◆ **Page text**
^^^^^^^^

Experience teaches us that in our physical space we can arrange four, but not
five or more, particles such that they are all mutually equidistant, so we
conclude that our space has three dimensions.
|
|
Historically the use of
absolute coordinates rather than explicit relations may also have been partly
due to the fact that analytic geometry and Cartesian coordinates were
invented (by Fermat, Descartes and others) at almost the same time that the new
science of mechanics needed them, just as tensor analysis was invented, three
hundred years later, at the very moment when it was needed to facilitate the
development of general relativity. (Of course, such coincidences are not
accidental; contrivances requiring new materials tend to be invented soon
after the material becomes available.) The coordinate systems of Descartes
were not merely efficient, they were also consistent with the ancient Aristotelian
belief (also held by Descartes) that there is no such thing as empty space or
vacuum, and that continuous substance permeates the universe. In this context
we cannot even contemplate explicitly specifying each individual distance
between substantial points, because space is regarded as a continuum of
substance. For Aristotle and Descartes, every spatial extent is a measure of
the length of some substance, not a pure distance between particles as
contemplated by atomists. In this sense we can say that the continuous
absolute coordinate systems inherited by modern science from Aristotle and
Descartes are a remnant of the Cartesian natural philosophy.

^^^^^^^^

◆ **Data entries**
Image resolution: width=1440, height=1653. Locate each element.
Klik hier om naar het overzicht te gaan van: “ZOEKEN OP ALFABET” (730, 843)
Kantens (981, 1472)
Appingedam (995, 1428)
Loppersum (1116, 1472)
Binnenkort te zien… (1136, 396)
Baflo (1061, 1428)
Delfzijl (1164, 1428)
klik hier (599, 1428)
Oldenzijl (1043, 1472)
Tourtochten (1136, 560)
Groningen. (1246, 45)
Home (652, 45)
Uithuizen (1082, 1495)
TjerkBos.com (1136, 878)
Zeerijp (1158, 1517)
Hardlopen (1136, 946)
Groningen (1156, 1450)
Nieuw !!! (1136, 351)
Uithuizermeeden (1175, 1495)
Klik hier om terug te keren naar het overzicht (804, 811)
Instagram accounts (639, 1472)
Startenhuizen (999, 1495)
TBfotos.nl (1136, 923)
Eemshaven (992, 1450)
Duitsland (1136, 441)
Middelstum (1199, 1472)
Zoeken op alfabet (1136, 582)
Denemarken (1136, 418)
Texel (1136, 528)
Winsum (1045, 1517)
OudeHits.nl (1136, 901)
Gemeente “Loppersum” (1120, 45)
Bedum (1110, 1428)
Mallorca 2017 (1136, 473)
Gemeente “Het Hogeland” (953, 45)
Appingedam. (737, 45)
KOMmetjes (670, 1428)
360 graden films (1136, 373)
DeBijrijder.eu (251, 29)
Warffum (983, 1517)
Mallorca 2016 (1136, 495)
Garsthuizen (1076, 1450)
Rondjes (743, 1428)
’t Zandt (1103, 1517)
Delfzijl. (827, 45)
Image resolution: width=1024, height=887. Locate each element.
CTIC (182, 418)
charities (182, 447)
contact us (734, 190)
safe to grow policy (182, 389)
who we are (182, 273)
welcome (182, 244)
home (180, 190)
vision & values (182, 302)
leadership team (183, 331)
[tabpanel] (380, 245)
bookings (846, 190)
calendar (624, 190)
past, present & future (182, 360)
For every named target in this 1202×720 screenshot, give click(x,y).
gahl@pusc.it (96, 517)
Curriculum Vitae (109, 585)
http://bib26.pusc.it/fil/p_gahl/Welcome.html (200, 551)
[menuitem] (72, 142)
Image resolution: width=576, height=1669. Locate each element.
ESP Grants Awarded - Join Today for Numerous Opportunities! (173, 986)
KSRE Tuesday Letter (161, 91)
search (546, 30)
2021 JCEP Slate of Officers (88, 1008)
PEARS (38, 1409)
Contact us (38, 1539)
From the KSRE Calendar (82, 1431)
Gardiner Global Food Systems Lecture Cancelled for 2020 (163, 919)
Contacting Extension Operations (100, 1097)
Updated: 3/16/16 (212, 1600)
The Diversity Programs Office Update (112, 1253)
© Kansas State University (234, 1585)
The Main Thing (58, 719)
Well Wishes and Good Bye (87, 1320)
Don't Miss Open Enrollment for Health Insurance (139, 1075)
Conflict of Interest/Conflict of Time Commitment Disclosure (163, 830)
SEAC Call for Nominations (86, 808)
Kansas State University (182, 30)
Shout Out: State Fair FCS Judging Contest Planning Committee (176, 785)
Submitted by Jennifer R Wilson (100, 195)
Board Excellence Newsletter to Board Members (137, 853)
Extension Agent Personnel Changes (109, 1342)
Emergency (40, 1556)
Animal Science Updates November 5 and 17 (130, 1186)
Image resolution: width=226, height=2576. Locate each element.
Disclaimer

^^^^^^^^

◆ **To be done**
**A)** Update the text on coordinate systems, starting with "Experience teaches us" and going on through "has three dimensions.", so that "bodies" stands wherever "particles" appears.
**B)** In the text on coordinate systems, what ancient belief held by Aristotle and Descartes were Descartes's coordinate systems consistent with?

◆ **Solutions to the problems**
**A)**
Experience teaches us that in our physical space we can arrange four, but not
five or more, bodies such that they are all mutually equidistant, so we
conclude that our space has three dimensions.

**B)** The belief that there is no such thing as empty space or vacuum, and that continuous substance permeates the universe.